▶ [FRAGMENTO DE TEXTO]
◇ ◇ ◇ ◇
Por otra parte: para clarificar algo de la palabra “entrenar”. Nadie dice que implica “un saber que es enseñado”, como afirma el sociólogo, es decir, como una instrucción sobre la forma que debe tener esa fiesta-acontecimiento. Estamos de acuerdo en que no implica eso. Importante entender el concepto de procedimiento. Lo que se trasmiten son procedimientos, modos de hacer. Pero esos modos son disparadores para la experimentación y el devenir de otros, y de ninguna manera determinan una forma final específica. A quienes lean esto incrédulos, les aseguro que si estuvieran ahí constatarían lo que estoy diciendo. Por lo tanto, la trasmisión de una serie de procedimientos para la experimentación no configura ninguna predeterminación ni “gobierno” de la experiencia, sino herramientas (como armas, escudos o lanzas), sin las cuales, ¿a qué guerra podríamos lanzarnos, sin más armas que las que, ya presentes en nuestro cuerpo, se direccionan en sentido contrario, gracias a nuestro entrenamiento cotidiano en la sumisión? De las tres horas que dura la experiencia de ELF, una hora y media se usa en bailar libremente, sin que nadie prohíba, dictamine, siquiera hable, y en donde los procedimientos originalmente practicados se deforman, mutan, y se convierten en otros; dando lugar a nuevas y sorpresivas formas. Pero esa “sorpresa” (consecuencia de lo inesperado) jamás hubiera ocurrido si antes no nos hubiéramos entrenado, por lo menos, en nuestra capacidad de salir de nuestras casas, con nuestros hábitos y comodidades; para agendarnos un espacio y tiempo, estar ahí, prepararnos, organizar, esforzarnos, escuchar, transpirar, y luego jugar, finalmente vivir, ahí, con esos cuerpos en ese lugar, y con esas armas (u otras, pero siempre otras, que alguien –o alguienes–, fabricaron, tal vez inconscientemente).
◇ ◇ ◇ ◇
▶ [Entradas de datos recopiladas]
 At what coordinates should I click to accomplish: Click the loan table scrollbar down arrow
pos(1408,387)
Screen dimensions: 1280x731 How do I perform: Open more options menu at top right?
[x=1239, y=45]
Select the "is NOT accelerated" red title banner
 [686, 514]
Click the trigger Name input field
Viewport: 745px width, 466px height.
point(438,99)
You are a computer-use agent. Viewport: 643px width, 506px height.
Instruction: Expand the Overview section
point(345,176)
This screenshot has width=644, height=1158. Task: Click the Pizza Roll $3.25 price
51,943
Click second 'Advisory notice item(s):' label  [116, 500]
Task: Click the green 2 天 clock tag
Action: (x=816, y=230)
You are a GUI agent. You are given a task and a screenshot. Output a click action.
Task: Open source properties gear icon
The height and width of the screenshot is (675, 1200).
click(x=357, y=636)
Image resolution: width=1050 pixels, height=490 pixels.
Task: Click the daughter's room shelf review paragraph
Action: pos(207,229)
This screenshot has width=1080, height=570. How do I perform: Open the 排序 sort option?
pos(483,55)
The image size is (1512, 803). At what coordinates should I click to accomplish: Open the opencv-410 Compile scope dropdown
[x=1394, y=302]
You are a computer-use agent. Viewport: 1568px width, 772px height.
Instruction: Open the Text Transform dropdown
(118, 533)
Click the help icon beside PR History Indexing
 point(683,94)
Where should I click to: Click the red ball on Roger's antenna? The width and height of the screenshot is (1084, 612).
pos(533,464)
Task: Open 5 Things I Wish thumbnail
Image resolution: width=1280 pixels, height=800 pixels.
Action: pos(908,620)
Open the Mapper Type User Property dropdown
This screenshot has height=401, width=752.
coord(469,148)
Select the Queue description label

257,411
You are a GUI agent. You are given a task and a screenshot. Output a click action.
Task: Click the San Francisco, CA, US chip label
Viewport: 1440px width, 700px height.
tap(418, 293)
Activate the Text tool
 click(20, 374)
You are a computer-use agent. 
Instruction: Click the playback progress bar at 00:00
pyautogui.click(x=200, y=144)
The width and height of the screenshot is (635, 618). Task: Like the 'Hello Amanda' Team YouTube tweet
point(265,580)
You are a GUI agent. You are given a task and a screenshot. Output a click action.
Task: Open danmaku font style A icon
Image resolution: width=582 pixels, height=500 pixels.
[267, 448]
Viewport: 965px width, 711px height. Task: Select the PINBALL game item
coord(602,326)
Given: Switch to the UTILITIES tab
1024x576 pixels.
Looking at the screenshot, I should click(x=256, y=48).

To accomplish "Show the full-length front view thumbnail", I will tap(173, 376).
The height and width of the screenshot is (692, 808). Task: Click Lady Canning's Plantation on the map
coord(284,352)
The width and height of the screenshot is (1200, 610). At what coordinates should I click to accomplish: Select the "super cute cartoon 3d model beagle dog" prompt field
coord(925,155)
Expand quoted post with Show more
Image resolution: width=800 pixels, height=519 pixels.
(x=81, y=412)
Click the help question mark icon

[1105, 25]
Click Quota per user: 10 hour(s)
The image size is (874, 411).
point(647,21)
◇ ◇ ◇ ◇
▶ [EJERCICIOS]
**a.** Según el texto, ¿cuánto tiempo de la experiencia de ELF se dedica a bailar libremente?
**b.** Enumera los ejemplos de herramientas que el texto da entre paréntesis.

▶ [RESPUESTAS POR EJERCICIO]
**a.** Una hora y media de las tres horas que dura la experiencia.

**b.** Armas, escudos y lanzas.